■ **SOURCE TEXT**
((
Implement JIT serialization of ProcessGroup #48544

gmagogsfm · 2020-11-28T22:07:32Z

This diff enables JIT serialization of ProcessGroup, including both base ProcessGroup class and derived classes like ProcessGroupNCCL.

If a ProcessGroup is created via high-level APIs like dist_c10d.frontend().new_process_group_helper(), they are automatically serializable. If a ProcessGroup is created via its derived class TorchBind APIs like dist_c10d.ProcessGroupNCCL(), then it has to be given a name and registered with dist_c10d.frontend().register_process_group_name to be uniquely identifiable and serializable.

Fixed a minor bug in new dist_c10d frontend which fails to check whether a process group is used or not
Fixed an issue where test_jit_c10d.py wasn't really run due to a configuration bug. Now tests are run as a slow test (need ci-all/* branch)

dr-ci · 2020-11-29T02:25:56Z

💊 CI failures summary and remediations

As of commit f6ae7f0 (more details on the Dr. CI page):

1/5 failures possibly* introduced in this PR
- 1/1 non-CircleCI failure(s)
))
■ **GIVEN INSTRUCTION**
Could you repeat the ProcessGroup serialization thread starting at "Fixed a minor" and ending at "1/1 non-CircleCI failure(s)", substituting "nightly test" for "slow test"?

■ **DATA PROVIDED**
((
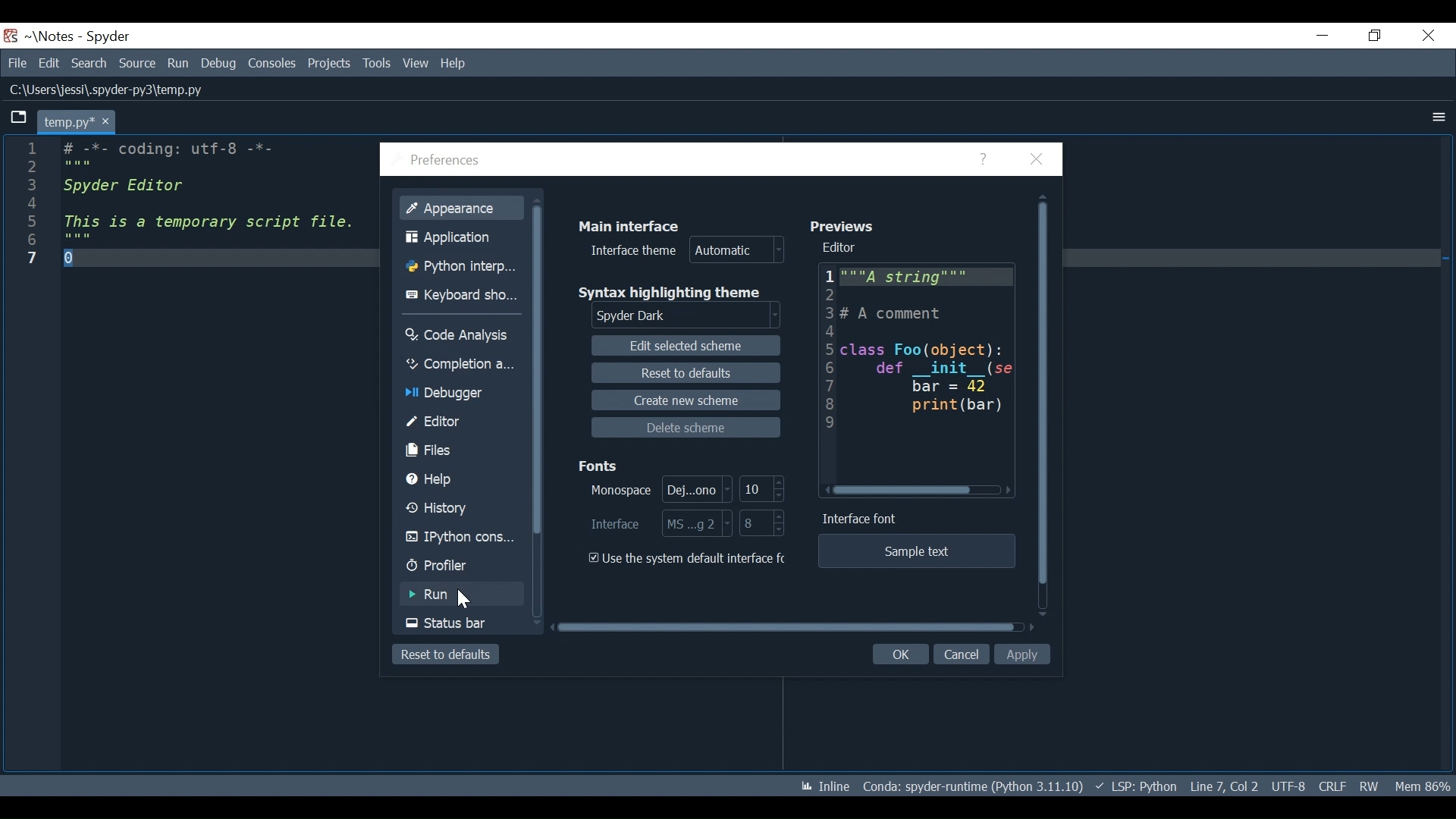 Image resolution: width=1456 pixels, height=819 pixels. Describe the element at coordinates (455, 478) in the screenshot. I see `Help` at that location.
))
■ **ANSWER FOR THIS EXERCISE**
Fixed a minor bug in new dist_c10d frontend which fails to check whether a process group is used or not
Fixed an issue where test_jit_c10d.py wasn't really run due to a configuration bug. Now tests are run as a nightly test (need ci-all/* branch)

dr-ci · 2020-11-29T02:25:56Z

💊 CI failures summary and remediations

As of commit f6ae7f0 (more details on the Dr. CI page):

1/5 failures possibly* introduced in this PR
- 1/1 non-CircleCI failure(s)